At the risk of sounding like a grumpy uncle, I feel an unpleasant epidemic sweeping the nation. Namely, we all seem hell-bent on ignoring the rest of humankind.
As is the case with many of life’s big moments, it was at the self-service checkouts in Tesco that the realisation really hit me. I’m telling you, those things are a window into the anthropological leanings of mankind. That row of irritating machinery is the watering hole of modern day society.
Picture, if you will, a woman at one such self-service checkout. She’s all paid up and is crouched on the floor packing her scanned items from the bagging area into her rucksack. She’s packing at a truly glacial pace - which is not an uncommon occurrence – but there’s a long queue so she’s getting a few dirty looks. Regardless, she’s hardly committing a crime. If anything, she’s saving a plastic bag by using her own rucksack so she should really be applauded.

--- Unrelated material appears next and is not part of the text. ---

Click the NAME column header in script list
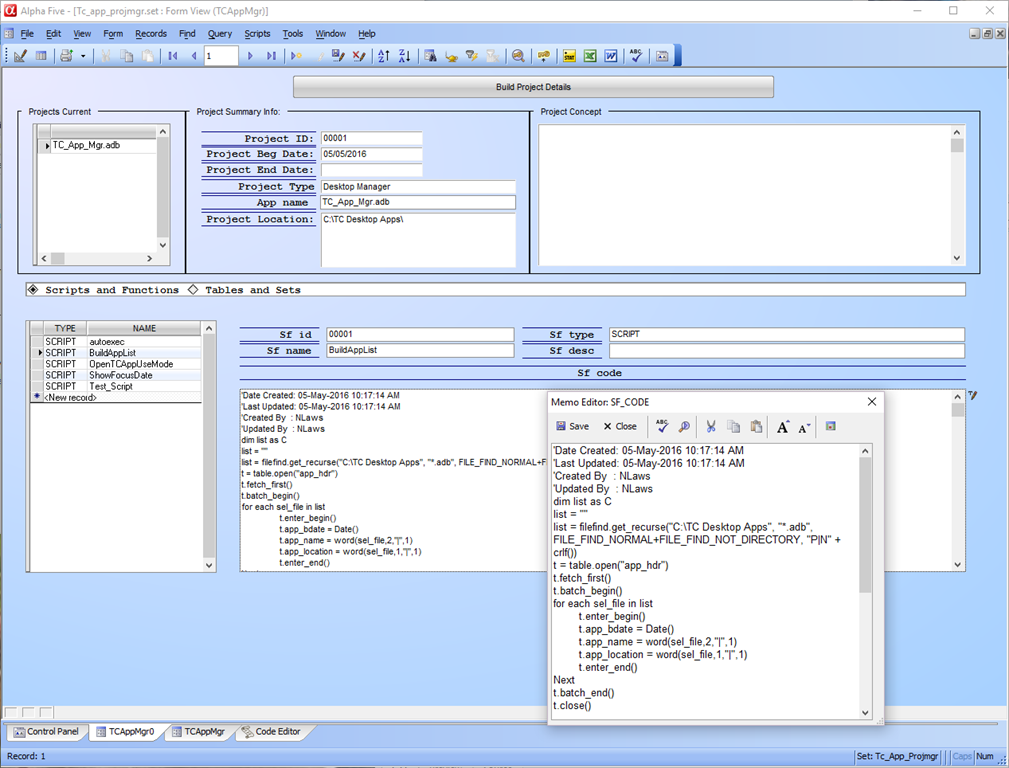The image size is (1009, 768). (x=144, y=328)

But what’s this? A man is on the approach. And he’s starting to use this woman’s checkout, even though she’s still squatting next to it packing her items from the bagging area. I start to slow down myself, fascinated to see what will unfold.

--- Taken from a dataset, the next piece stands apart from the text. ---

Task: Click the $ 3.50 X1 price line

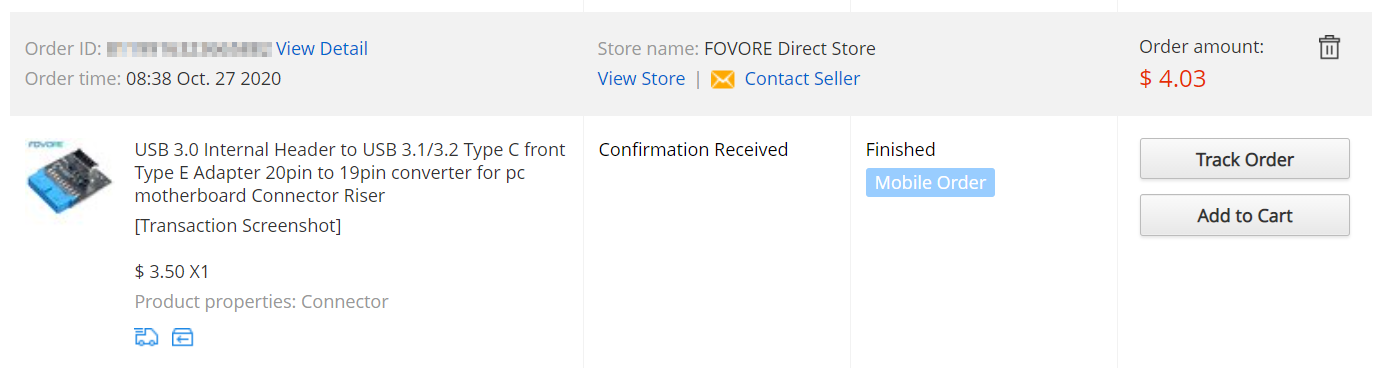Action: coord(172,272)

He scans his item - an egg sandwich - and now he’s just standing uncomfortably close to the squatting woman with the egg sandwich in his hand waiting for her to be finished so he can put it in the bagging area (I love saying bagging area). But she’s still going. Very slowly. So the man is just standing there with the egg sandwich in his hand.

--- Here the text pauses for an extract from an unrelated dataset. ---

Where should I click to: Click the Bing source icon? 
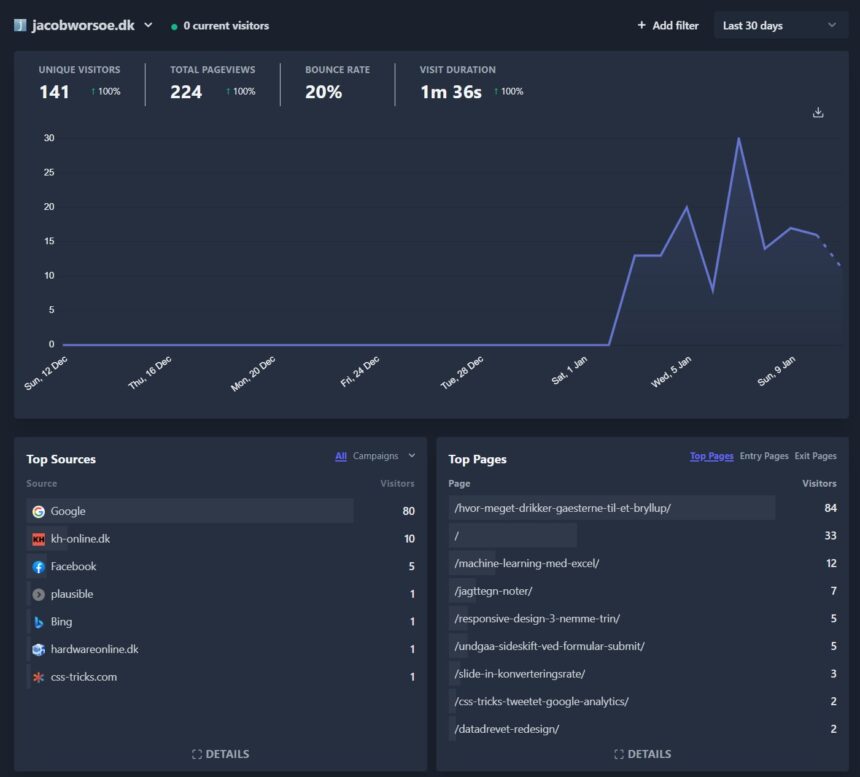pyautogui.click(x=38, y=622)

The situation escalates quickly. Now the shouty self-service voice is telling him to put his item in the bagging area. She repeats it again. He’s scanned and he’s not putting his item in the bagging area. She’s about to have a meltdown.
But he can’t. Because as we’ve established, the woman is still squatting there at his feet packing her items from the bagging area.
I mean ethics aside, there’s a very real question here over how the self-service checkout let this happen in the first place. How can a new transaction be started when the previous person’s items are still in the bagging area? But that’s beside the point.
The strangest thing about this whole fiasco is that the man and the woman haven’t even acknowledged each other. No eye contact. No good old-fashioned confrontation from either party. Literally nothing. He didn’t tell her to hurry up, she didn’t look up in indignation and tell him to get his own checkout. They were frozen in this strange tableau, him silently fuming, her seemingly oblivious. Like malfunctioning robots.
And as I watched, my initial amusement turned to sadness. Sadness that this is what we’ve come to. Better a screaming match than nothing, surely?
Eventually she puts the last item in her rucksack, zips it up and walks off without even looking at him. He places his egg sandwich in the bagging area - much more aggressively than I have ever seen anyone place an egg sandwich in a bagging area before – pays, and leaves.
Feeling somewhat emotionally spent, I too leave, clutching my own items with a sense of having witnessed something upsetting. I couldn’t immediately recount the incident verbally to anyone in a way that made it sound as socially significant as I felt it really was. But I’m sure we’ve all witnessed or even been involved in our own versions of it.
It goes beyond self-service politics to this ‘hands off’ attitude we’re all adopting. Why bother interacting with anyone when we can get what we want without having to do so? It’s easier to shove someone aside on the train when you haven’t made eye contact with them. Or to put your headphones in and head down when walking along the street so people have to swerve to avoid you, not the other way around. Even ‘ghosting’ in the dating world is indicative of this total disregard for other people’s feelings, an inability to even be bothered to explain yourself.
So please, in metaphorical supermarket terms, don’t scan your egg sandwich before the person in front of you has finished. It’ll be a better world for us all.